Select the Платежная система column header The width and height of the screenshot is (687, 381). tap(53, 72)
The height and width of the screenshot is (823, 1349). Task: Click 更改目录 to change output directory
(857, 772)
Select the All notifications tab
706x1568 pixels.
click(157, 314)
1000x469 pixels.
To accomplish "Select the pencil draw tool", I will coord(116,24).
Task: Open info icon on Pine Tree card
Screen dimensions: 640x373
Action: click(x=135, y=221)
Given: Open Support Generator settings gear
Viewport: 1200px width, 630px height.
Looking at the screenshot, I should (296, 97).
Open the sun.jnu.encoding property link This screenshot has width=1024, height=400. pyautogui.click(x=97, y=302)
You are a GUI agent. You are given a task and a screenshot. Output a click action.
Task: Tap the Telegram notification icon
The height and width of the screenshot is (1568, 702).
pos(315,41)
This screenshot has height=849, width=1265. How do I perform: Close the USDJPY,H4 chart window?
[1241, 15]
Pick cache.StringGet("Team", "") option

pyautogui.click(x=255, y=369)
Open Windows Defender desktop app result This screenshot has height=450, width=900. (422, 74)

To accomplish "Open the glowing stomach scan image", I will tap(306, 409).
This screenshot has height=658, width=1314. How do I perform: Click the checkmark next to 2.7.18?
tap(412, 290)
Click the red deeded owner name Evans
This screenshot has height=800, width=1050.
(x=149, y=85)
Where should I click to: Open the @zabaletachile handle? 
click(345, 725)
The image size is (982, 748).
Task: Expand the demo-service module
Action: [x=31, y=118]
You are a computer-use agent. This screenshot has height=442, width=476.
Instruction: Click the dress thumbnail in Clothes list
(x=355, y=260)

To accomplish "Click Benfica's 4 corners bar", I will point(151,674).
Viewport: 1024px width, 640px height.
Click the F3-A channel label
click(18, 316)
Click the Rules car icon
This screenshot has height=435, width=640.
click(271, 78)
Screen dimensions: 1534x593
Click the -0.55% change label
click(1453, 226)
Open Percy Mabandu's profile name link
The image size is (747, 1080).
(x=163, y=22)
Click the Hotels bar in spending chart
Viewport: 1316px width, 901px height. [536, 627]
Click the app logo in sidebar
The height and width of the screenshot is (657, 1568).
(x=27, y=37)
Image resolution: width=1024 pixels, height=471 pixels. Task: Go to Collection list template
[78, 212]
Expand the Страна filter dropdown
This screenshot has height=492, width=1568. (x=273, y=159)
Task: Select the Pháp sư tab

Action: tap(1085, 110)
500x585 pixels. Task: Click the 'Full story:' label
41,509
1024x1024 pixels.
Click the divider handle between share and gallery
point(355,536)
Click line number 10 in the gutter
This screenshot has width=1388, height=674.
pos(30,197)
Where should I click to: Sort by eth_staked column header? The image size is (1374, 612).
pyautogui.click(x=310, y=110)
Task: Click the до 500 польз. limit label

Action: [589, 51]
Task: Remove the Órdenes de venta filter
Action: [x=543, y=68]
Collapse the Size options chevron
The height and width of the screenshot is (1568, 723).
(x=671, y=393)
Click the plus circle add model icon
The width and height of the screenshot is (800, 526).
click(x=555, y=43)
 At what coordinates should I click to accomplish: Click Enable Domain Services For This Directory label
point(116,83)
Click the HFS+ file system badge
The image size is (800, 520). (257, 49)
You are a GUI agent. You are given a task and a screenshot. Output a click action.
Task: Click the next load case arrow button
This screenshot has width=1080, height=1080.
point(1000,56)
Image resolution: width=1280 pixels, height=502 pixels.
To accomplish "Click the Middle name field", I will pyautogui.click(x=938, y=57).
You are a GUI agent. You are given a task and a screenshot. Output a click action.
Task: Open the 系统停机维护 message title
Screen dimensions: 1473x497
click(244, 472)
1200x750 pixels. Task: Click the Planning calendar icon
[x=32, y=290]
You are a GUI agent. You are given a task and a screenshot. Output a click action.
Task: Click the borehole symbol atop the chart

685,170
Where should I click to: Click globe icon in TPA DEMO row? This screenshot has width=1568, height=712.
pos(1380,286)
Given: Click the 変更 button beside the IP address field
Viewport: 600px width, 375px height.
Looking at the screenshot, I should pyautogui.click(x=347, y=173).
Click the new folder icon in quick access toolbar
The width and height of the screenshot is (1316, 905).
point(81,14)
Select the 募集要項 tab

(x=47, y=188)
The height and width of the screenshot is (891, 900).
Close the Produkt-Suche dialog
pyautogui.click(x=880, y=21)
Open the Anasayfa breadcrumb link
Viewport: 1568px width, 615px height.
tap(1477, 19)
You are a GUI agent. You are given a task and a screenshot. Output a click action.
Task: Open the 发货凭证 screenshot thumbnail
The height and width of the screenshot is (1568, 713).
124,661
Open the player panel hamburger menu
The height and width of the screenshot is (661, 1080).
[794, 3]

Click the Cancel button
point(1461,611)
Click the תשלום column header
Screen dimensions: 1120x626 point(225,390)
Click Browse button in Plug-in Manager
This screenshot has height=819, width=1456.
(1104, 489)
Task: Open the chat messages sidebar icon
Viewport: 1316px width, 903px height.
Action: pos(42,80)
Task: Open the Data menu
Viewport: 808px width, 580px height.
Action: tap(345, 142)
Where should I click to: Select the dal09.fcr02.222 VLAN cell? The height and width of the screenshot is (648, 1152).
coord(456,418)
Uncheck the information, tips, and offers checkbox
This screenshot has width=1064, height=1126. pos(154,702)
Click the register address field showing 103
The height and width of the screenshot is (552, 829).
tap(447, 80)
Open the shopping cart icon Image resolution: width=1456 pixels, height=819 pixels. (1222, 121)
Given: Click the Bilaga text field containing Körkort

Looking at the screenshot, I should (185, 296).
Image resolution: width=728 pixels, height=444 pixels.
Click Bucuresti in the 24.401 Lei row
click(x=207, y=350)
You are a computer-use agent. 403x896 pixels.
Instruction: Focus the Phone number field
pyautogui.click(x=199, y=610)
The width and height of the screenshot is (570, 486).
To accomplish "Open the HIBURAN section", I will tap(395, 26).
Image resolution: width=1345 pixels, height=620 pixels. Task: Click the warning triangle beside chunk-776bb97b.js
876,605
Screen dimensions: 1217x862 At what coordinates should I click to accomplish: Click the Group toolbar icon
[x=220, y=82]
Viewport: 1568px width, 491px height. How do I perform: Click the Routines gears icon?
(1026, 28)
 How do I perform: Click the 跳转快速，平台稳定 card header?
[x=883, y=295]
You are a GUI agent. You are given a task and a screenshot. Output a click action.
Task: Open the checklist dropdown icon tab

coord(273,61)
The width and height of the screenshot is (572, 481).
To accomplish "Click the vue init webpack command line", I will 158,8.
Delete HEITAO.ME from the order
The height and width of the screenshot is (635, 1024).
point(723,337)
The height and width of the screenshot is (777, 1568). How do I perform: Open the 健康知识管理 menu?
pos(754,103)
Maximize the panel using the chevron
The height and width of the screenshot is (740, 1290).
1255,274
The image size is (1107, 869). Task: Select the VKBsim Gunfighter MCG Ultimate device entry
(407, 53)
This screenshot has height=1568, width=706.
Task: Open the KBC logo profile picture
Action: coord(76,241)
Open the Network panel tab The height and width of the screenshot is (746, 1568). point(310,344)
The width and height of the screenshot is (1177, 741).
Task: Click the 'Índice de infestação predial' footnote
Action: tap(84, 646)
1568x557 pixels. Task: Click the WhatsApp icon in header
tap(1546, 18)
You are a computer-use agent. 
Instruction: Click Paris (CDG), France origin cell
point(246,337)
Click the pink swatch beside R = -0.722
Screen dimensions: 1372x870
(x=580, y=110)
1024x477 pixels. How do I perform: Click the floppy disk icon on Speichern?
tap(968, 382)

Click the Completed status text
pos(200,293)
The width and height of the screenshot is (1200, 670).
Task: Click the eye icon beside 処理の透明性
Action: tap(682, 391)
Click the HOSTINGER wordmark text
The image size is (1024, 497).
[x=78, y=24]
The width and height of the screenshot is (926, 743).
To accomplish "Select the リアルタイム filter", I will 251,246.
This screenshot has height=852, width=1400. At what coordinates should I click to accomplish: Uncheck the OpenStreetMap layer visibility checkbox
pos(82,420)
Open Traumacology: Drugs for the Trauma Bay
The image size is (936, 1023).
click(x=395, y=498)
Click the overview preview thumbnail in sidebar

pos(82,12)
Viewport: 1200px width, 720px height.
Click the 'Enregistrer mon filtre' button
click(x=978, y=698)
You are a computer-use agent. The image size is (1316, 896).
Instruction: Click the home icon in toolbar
* * * *
* _EXERCISE PROMPT_: Wherever "will" occurs in the entries above, copy the line it sits on.

* _RESPONSE BELOW_:
To accomplish "Select the pencil draw tool", I will coord(116,24).
To accomplish "Open the glowing stomach scan image", I will tap(306, 409).
To accomplish "Click Benfica's 4 corners bar", I will point(151,674).
To accomplish "Click the Middle name field", I will pyautogui.click(x=938, y=57).
To accomplish "Open the HIBURAN section", I will tap(395, 26).
To accomplish "Click the vue init webpack command line", I will 158,8.
To accomplish "Select the リアルタイム filter", I will 251,246.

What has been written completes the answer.